[[ EXTRACT PROVIDED, beginning ]]
Declaration of Conflicting Interests
The author(s) declared no potential conflicts of interest with respect to the research, authorship, and/or publication of this article.
Funding
The author(s) received no financial support for the research, authorship, and/or publication of this article.
Transparency and Open Science Statement
The raw data and analysis code used in this study are not openly available but are available upon request to the corresponding author. Some materials (the demographics survey) are provided in the supplementary OSF Material (Fink, 2021), while others (the GMI materials) can be found in a prior publication (Fink et al., 2018) and are also available upon request. No aspects of this study were pre-registered.
[[ EXTRACT PROVIDED, end ]]
## QUESTIONS TO ANSWER
1. In the disclosure statements, where can the GMI materials be found?
2. Write out everything in the disclosure statements from "Transparency and Open" down to "study were pre-registered.".
The data below the disclosure statements comes from a separate source.
[[ RECORDS SHOWN, beginning ]]
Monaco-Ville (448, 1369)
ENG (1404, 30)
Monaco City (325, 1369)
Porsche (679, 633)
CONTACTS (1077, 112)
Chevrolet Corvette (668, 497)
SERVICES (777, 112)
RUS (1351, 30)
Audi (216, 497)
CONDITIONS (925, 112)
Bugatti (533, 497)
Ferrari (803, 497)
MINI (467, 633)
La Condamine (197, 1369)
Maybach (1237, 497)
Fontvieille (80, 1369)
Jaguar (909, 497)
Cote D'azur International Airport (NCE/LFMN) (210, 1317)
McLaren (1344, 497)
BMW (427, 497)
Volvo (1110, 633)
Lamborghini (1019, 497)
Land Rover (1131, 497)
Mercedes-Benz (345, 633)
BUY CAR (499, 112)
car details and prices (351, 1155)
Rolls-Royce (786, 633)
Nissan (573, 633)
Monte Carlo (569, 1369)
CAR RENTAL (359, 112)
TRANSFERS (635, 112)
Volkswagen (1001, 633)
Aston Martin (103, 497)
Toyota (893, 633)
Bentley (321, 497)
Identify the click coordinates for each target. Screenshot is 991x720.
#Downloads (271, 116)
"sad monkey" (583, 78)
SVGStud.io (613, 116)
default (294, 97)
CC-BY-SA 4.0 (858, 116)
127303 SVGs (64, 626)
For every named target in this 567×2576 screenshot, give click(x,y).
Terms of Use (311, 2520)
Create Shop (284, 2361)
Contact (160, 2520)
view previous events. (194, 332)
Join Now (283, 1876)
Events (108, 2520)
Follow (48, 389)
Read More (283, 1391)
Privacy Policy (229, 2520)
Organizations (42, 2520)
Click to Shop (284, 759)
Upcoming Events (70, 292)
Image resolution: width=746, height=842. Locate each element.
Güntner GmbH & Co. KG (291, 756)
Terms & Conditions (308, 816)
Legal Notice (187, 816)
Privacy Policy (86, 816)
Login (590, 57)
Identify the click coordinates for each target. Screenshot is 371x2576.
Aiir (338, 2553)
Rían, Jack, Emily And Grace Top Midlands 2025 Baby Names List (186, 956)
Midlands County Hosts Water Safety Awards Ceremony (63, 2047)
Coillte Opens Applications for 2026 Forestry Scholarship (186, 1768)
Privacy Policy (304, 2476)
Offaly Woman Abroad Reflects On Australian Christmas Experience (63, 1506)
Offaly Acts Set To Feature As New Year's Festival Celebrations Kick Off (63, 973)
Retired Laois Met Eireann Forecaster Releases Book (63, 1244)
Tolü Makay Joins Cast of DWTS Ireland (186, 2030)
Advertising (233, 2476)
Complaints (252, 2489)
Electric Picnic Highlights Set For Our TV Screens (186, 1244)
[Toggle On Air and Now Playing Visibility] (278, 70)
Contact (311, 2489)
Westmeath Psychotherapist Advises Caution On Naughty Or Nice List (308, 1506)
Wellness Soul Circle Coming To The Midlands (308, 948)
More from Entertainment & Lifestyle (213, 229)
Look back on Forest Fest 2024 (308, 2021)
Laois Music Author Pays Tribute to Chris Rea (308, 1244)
[[ RECORDS SHOWN, end ]]
## ANSWERS FOR THE EXERCISE
1. They are in a prior publication (Fink et al., 2018) and are also available upon request.

2.
Transparency and Open Science Statement
The raw data and analysis code used in this study are not openly available but are available upon request to the corresponding author. Some materials (the demographics survey) are provided in the supplementary OSF Material (Fink, 2021), while others (the GMI materials) can be found in a prior publication (Fink et al., 2018) and are also available upon request. No aspects of this study were pre-registered.